• _WORK TASK_:
Please transcribe only the lines between the one containing "Image resolution: width=1066" and the end of the records, both ends included, exactly as written; skip every picture.

Stored data entries
—————

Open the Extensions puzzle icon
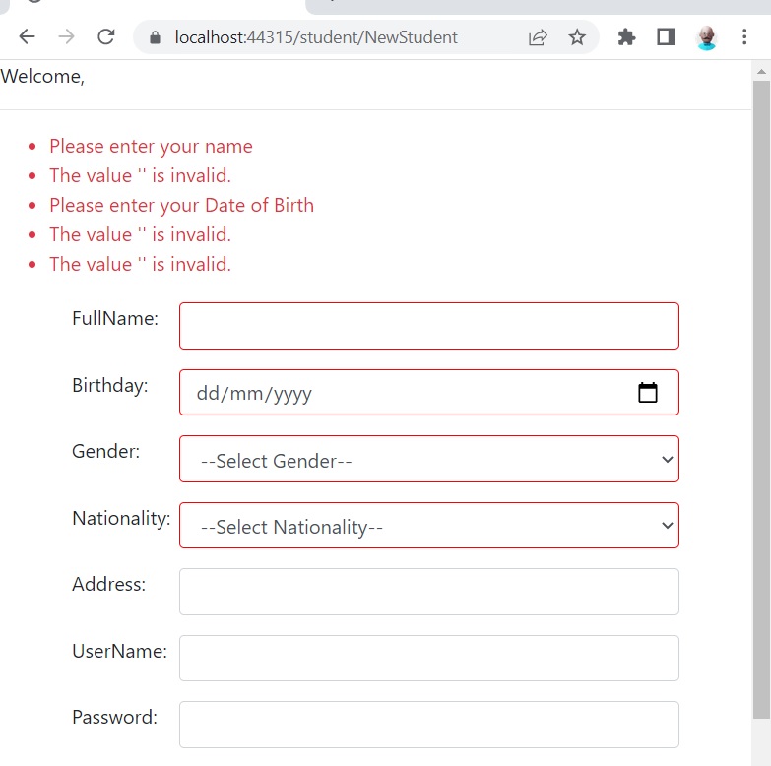This screenshot has width=771, height=766. point(626,36)
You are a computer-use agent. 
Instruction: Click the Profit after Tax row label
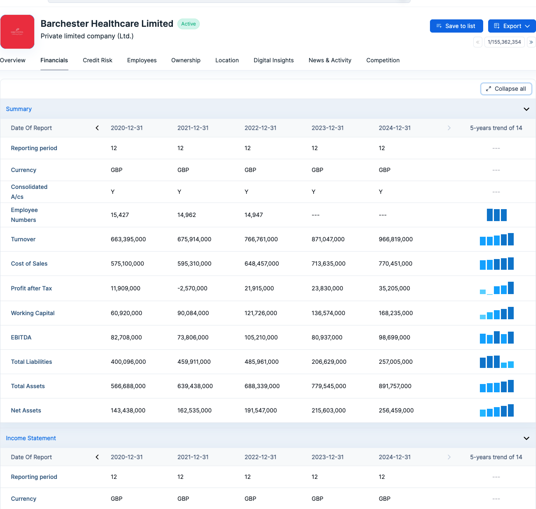point(31,288)
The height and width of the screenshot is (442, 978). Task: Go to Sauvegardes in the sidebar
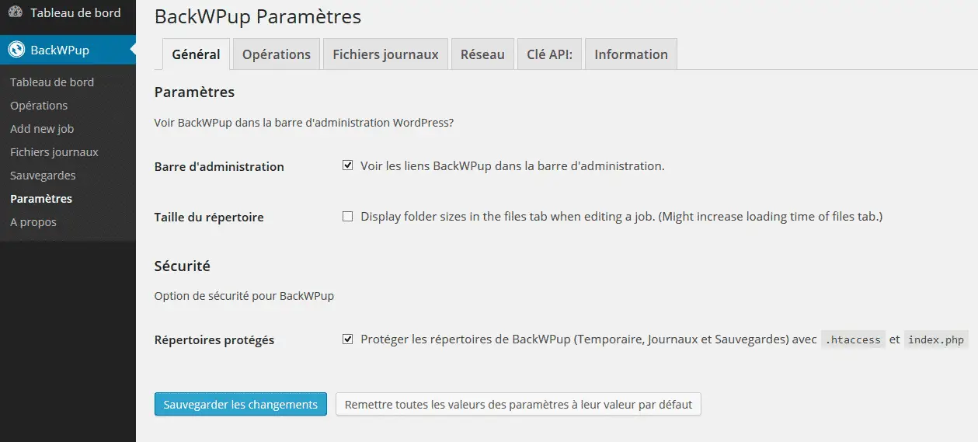click(43, 176)
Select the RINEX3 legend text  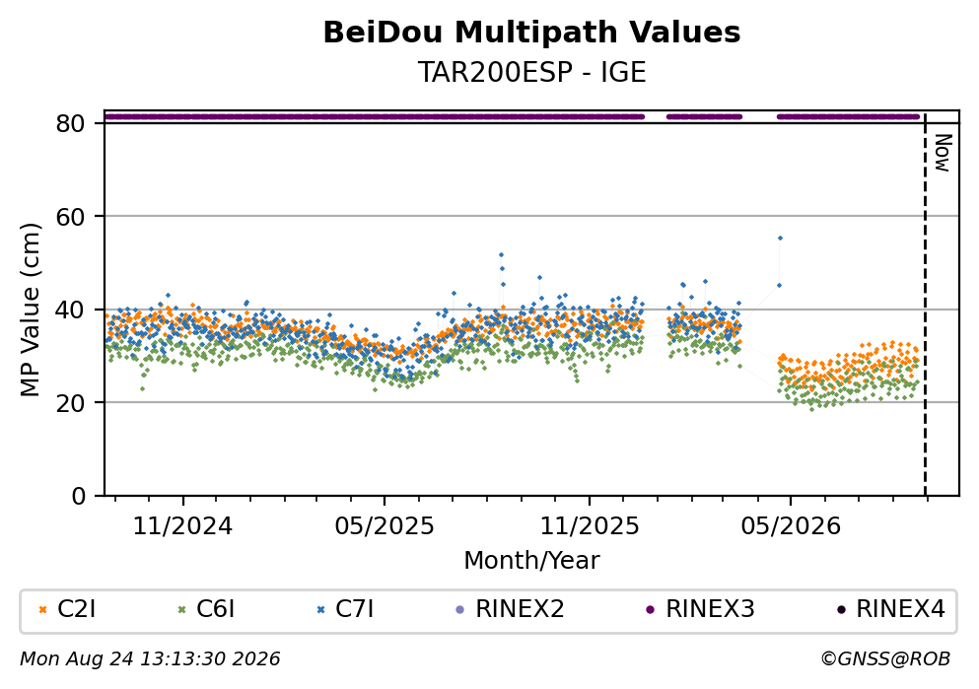(711, 609)
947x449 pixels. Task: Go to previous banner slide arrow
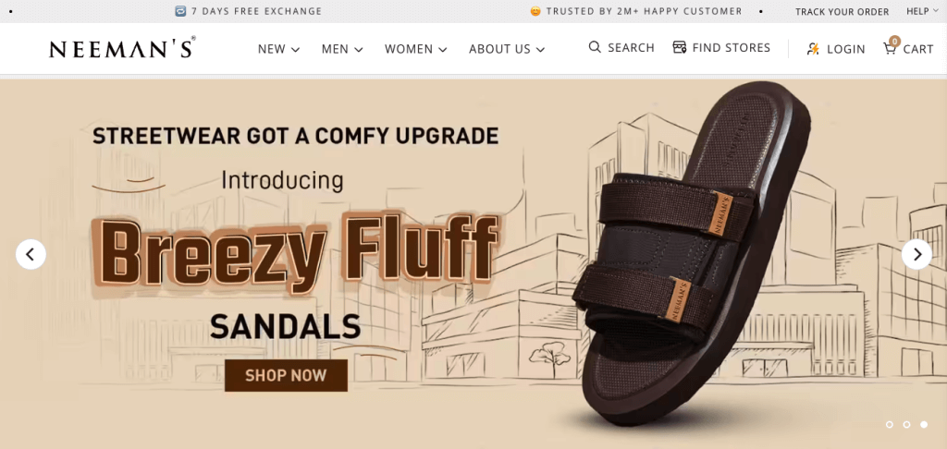(31, 254)
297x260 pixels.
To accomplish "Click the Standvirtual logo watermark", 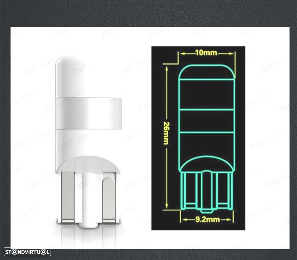I will click(x=27, y=252).
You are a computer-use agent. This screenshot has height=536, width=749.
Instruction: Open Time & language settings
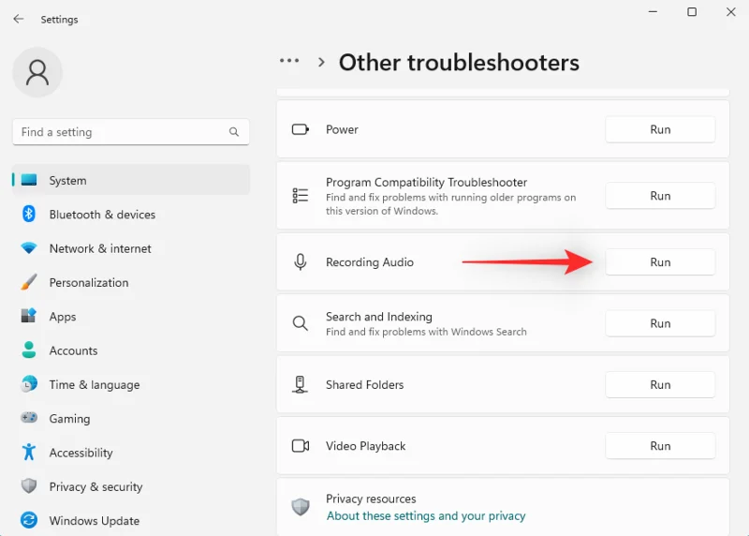point(94,384)
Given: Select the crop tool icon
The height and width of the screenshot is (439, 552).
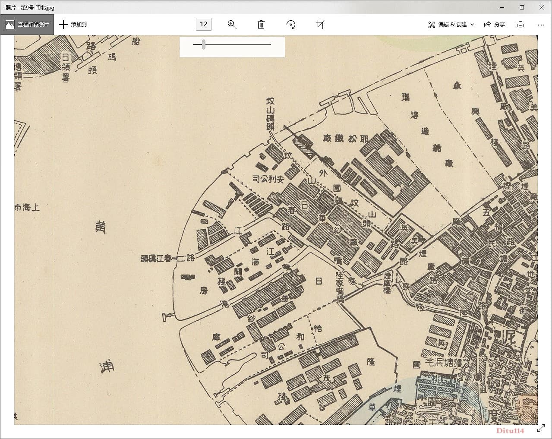Looking at the screenshot, I should (x=320, y=25).
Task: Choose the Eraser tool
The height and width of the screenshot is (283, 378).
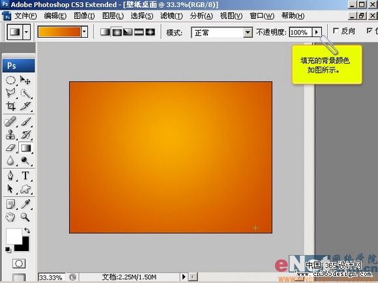Action: pos(10,148)
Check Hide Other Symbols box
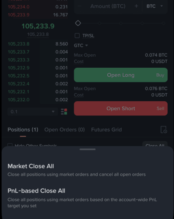 tap(10, 145)
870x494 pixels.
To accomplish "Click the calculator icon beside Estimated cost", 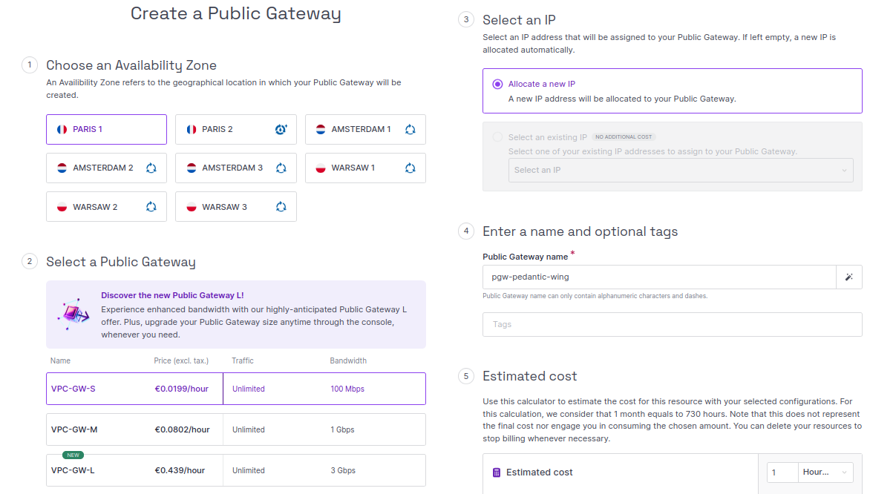I will coord(497,472).
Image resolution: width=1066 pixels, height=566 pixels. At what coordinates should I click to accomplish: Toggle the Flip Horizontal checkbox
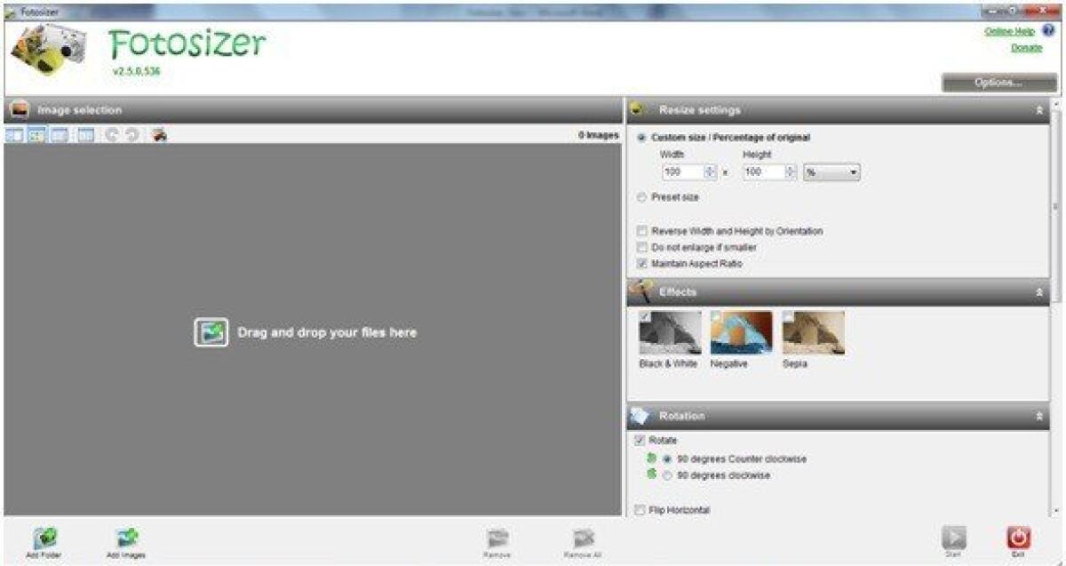click(640, 511)
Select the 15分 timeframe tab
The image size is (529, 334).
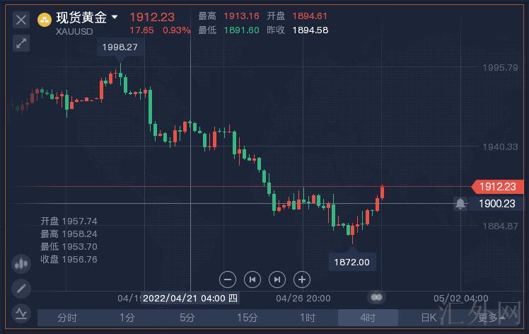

—————

• _RESPONSE_:
Image resolution: width=1066 pixels, height=566 pixels. At what coordinates should I click to accomplish: Toggle the Flip Horizontal checkbox
click(640, 511)
Select the 15分 timeframe tab
The image size is (529, 334).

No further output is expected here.